Literature survey to find best practice for psychosocial recovery and rehabilitation in post war contexts. Qualitative methods including Participant Observation, Key informant interviews of the stakeholders to monitor and reflect; and Participatory Action Research to modify the implementation of psychosocial rehabilitation efforts.
The Government of Sri Lanka established the Office for National Unity and Reconciliation (ONUR) in 2015 to plan and work to achieve national unity and reconciliation. Subsequently, A Task Force on Psycho-social Well-being was set up to address the mental health and psychosocial consequences of the conflict and to develop psychosocial strategies for national reconciliation.

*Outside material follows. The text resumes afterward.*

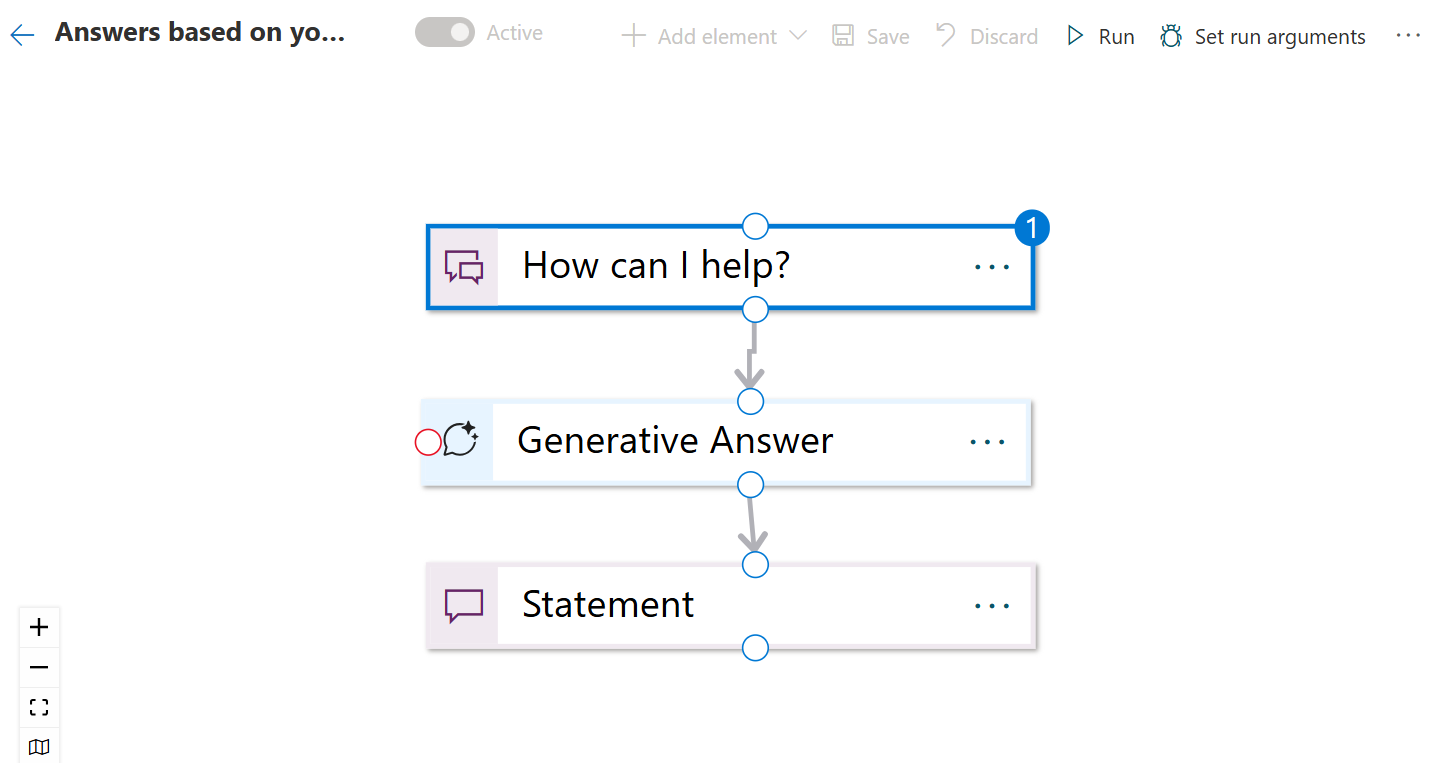The width and height of the screenshot is (1441, 763).
Task: Open the toolbar overflow menu
Action: tap(1408, 35)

A major proposal put forward by the Task Force was to implement a Training of Trainers in Psychosocial work. For this purpose, the protocol developed by Joop de Jong of the Transcultural Psychosocial Organization, a WHO collaborating centre, working around the world to relieve the psychosocial problems of people affected by internal conflict and war (de Jong, 2002, De Jong, 2011) that one of the authors had the opportunity to implement in Cambodia (Van de Put et al., 1997) and Jaffna (Somasundaram and Jamunanantha, 2002), in which one of the authors was a trainee, was adapted. Government, Non-Governmental workers were to be trained to train government, Non-government and village resources (Core Group volunteers) to address the MHPSS needs of people using individual, family and community level interventions.
The training uses evidence based best practice including psychological first aid, psychoeducation, counselling, family and women empowerment group work, child and youth support and activities; testimonial and narrative methods, ventilation through creative arts and drama; Problem Management, Psychosocial support for Transitional Justice and reconciliation processes.
It also includes traditional methods such as calming techniques, memorialization and healing rituals as well as promoting inherent strengths and resilience factors to rebuild communities through intersectoral collaborations and networking for education, nutrition, livelihoods, income generation, vocational training, legal aid, housing and other facilities.
For long term sustainability and effectiveness, it was felt that the capacity for psychosocial work had to be developed within the state structures and institutions functioning at the ground level, particularly in the war affected areas.
In view of the widespread traumatisation and consequences of the war, affecting large number of the population, the Task Force identified state officers working at the Divisional level as those dealing directly with the public and thus most suitable to target for the psychosocial training. Each divisional level has over 35 categories where graduates are appointed to carry out various grassroot services.